One floor in my log house was done with an oil based Polyurethane, and is still standing up to the wear and tear of every day traffic.
Most of these Polyurethanes require 2 coats to be put on, but a third coat can be applied with a 4 to 6 hour drying time between coats.
Always give a light sanding between coats, and a vacuuming, where light sanding means using fine sand paper to go over the floor lightly.
A sanding attachment used for gyprock works well, and you can even use a broom handle on them so is easier on the knees.
If you decide to stain your floors for a darker look, than is best to follow the recommendations on your can of stain.
Most stains can be put on with a rag or paint brush, and wiped in the direction of the grain of wood to give it a uniform coverage.
Also, would suggest wearing a pair of rubber gloves and knee pads when doing this.
Allow your stain to dry completely as per instructions on the can, before applying a Polyurethane to protect the floor.
There are some finishes that are a two in one, where the stain and protective finish are done in one step.
One thing about applying stain is to always try it out first on a scrap piece of wood, or in a closet corner to see how it looks first.
Minwax has a Polyurethane with an oil base that does not require sanding between coats, so this will save you some time when applying, and they also have a water based Polyurethane for hardwood floors.
The Minwax also sells a top coat with a crystal clear finish, that gives a very durable finish, and again requires no sanding between coats.
Having used this product myself have found it to be excellent to apply, and does stand up to traffic.
Sanding by Hand
Some people do attempt to sand small rooms by hand, which means using a belt sander, or random orbital sander.
The belt sanders do work, but take a lot of time, and the sander has to be of good quality to be able to do a floor or outside deck.
One thing I have used on a small floor is the motorized gyprock sanders.
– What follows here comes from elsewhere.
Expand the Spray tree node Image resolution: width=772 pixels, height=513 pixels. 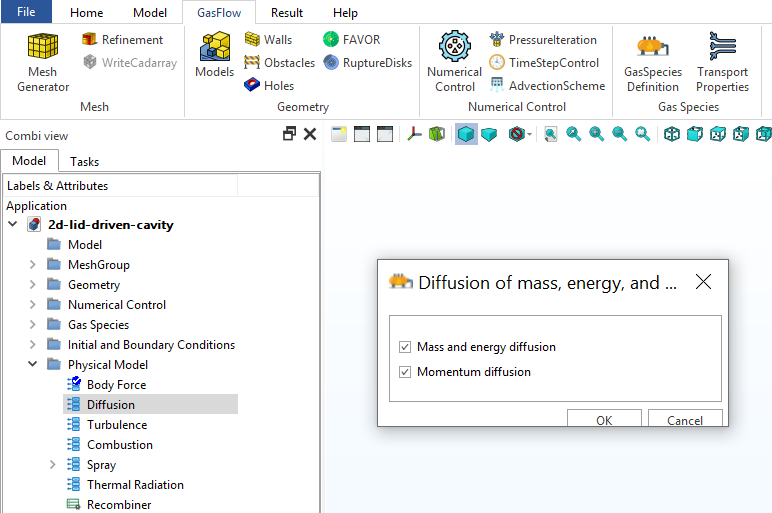(x=52, y=465)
They actually work fairly well if your not in a hurry, and have the attachments to collect dust in your shop vacuum.
With a good level floor or deck to start with these tools can be used, but will take you a lot longer than the drum floor sander and edger.
T’he gyprock sander can cost anywhere from 300 to 600$, and to buy a belt sander another couple hundred or more for a good one.
So if you don’t have these tools on hand, than it is cheaper to just go and rent the floor sander and edger, which will get the job done faster, and mabey even better.
So no matter which way you decide to sand your floors, one thing experience has taught me is to take your time and do a good job, and in the end you will have a great looking floor.
And before moving any furniture back in your room, follow the instructions from what ever you put on your floor for the time it takes to dry.
Many of these products require you to wait 24 hours, before moving furniture back in the room.
So best of luck on sanding your floors, and any comments are always appreciated.